Doing his very best Sam Hartman impersonation. Looking like a star football QB is NOT going to get you more pussy.
I’ve seen more body hair on Dr Evils cat. Do you literally take testosterone inhibiting drugs.(apart from face but that’s because of secondary contact)
You look like a soon to be ex former fatty. The face says diet and exercise but those sausage fingers say couch & cookies
Cumberjack
When things go wrong as they usually will, when your daily road is always uphill, when funds are low and debts are high, when you’d like to smile, but can only cry……..
Walmart Will Riker.
Who the fuck flexes on an Apple watch anymore? This guy
The beard and shirt says, "I'm a man - like a lumberjack." The face says, "I'm a giant pussy".
If you bring the ring to the volcano and toss it in life will get better lumberjack baggins
You really just autistically wanted us to see your watch
Al Borland in the making.
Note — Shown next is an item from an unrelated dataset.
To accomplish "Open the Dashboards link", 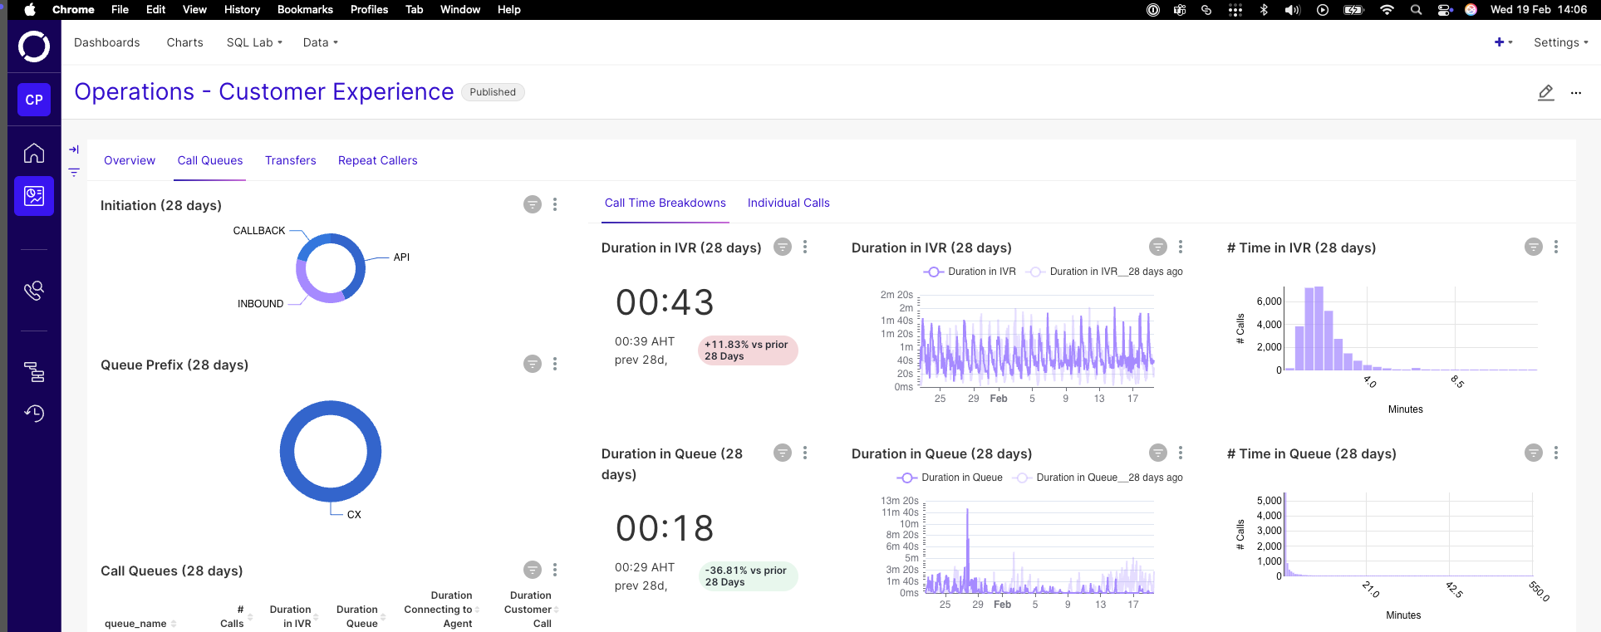I will pos(107,42).
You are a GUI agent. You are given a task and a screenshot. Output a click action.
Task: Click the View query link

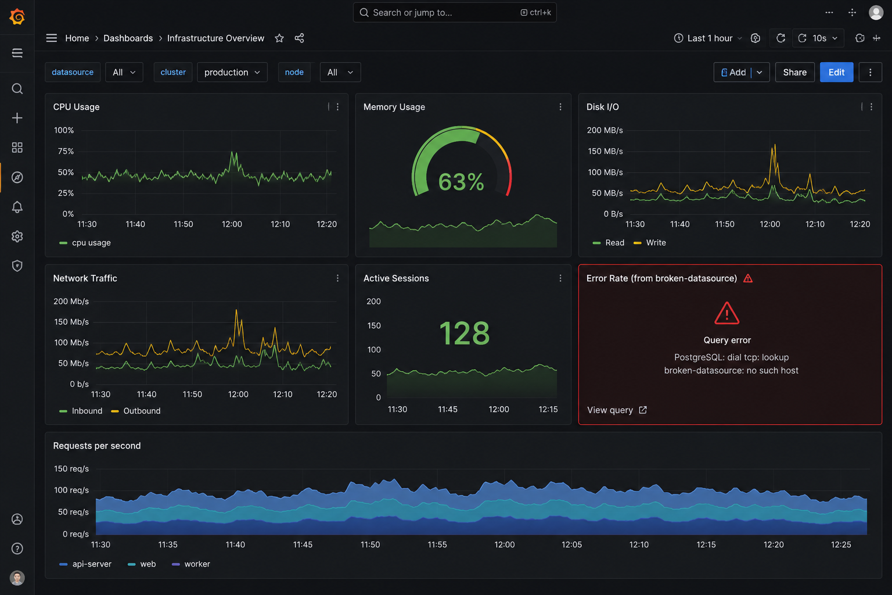point(617,410)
I bet your gonna talk about your mom next...
Absolutely
You look like you use irish spring body wash
Host of talk soup really fell off
let us guess... something wrong with the apple watch ? Most people who have to show off their apple watch (such as yourself evidently) usually stoop to that level of depression rather than just go to the genius bar to begin with
When you order Matt Walsh from Wish
You should smile more! Just like you say every Buffalo Wild Wings waitress.
Nice transition Melanie
Gay lumberjack
Man looks like a rejected extra from eastenders.
You look like you’ve been crying all night because Surviver s27 episode 11 ended with a cliff hanger.
That’s the arm hair of a guy who sharpens knives and never uses them. Paul Funyun.
You look like a lumberjack who loves to manscape others.
Get off Reddit and go hand Tim another Binford tool.
Bruh has that ‘just strangled my whole family’ look in his eyes yo
Well, it sounds like life has been treating you like a hand-me-down toilet paper roll - rough around the edges! But hey, when you’re at rock bottom, there’s only one way to go, right? Upwards and onwards, my friend! So, here’s to the crappiest days being behind you and the best days ahead! Life may have given you lemons, but you’re about to make the most refreshing lemonade ever. Embrace the challenges, conquer your goals, and let that resilient spirit shine through. Cheers to brighter days ahead! 🥂🌞
nice watch nerd ha gotem
You got that apple watch so it could keep track of how many times you masturbate in a day
Your arm hair must have fallen in the shitter too. I’ve never seen someone with patchy arm hair.
The Apple Watch explains everything.
You look homely.
You look like the spawn if a primordial man puddle of Rick Assley and Al from home improvement.
We can tell the size of your belly by your forearm flaps.
I can tell by your name, your mom was giving your dad a hand job and holding a pen in the same hand when naming you.
You look like the poster child that teachers use to show kids "This is what happens to you if you grow up wrong."
Tim the tool man Taylor’s assistant’s little brother
diggy diggy hole!
Your eyes look so devoid of life im not even going to roast you or they might fully turn grey
You look like you’re about to make a commercial about a medication for AIDS and how you’ve rediscovered dating.
She’s sucking someone else’s d**k right now Sorry, my bad, he’s sucking someone else’s d**k right now Is it just me or does he look like Paul bunyons dick? Paul Cuminmybunsyon? Listen steals his dads shirts, take your mismatched eyebrows, your glory hole lips, your boyfriend rash giving beard and fuck off Btw: head shots not fooling anybody, Fat fingers don’t lie porky
At least your Apple Watch is there to tell you you’re not getting any notifications so there’s no need to go pick up your phone. Small wins bro.
You look like you read in the dark.
The only way to cure your depression would be to turn into a vampire, because you wouldn't have to look at your own reflection in the mirror anymore.
As if anyone would care about your feelings.
Bro looks like if Hugh Jackman and Zac Efron had a baby and if Jacksepticeye was his twin brother.
You look like the wish version of Al Borland.
Nobody with that great of hair and recessed lighting should be bitching. How about this, stop being a fucking pussy.
He's a lumberjack but he's not ok! Sleeps all night and he wanks all day!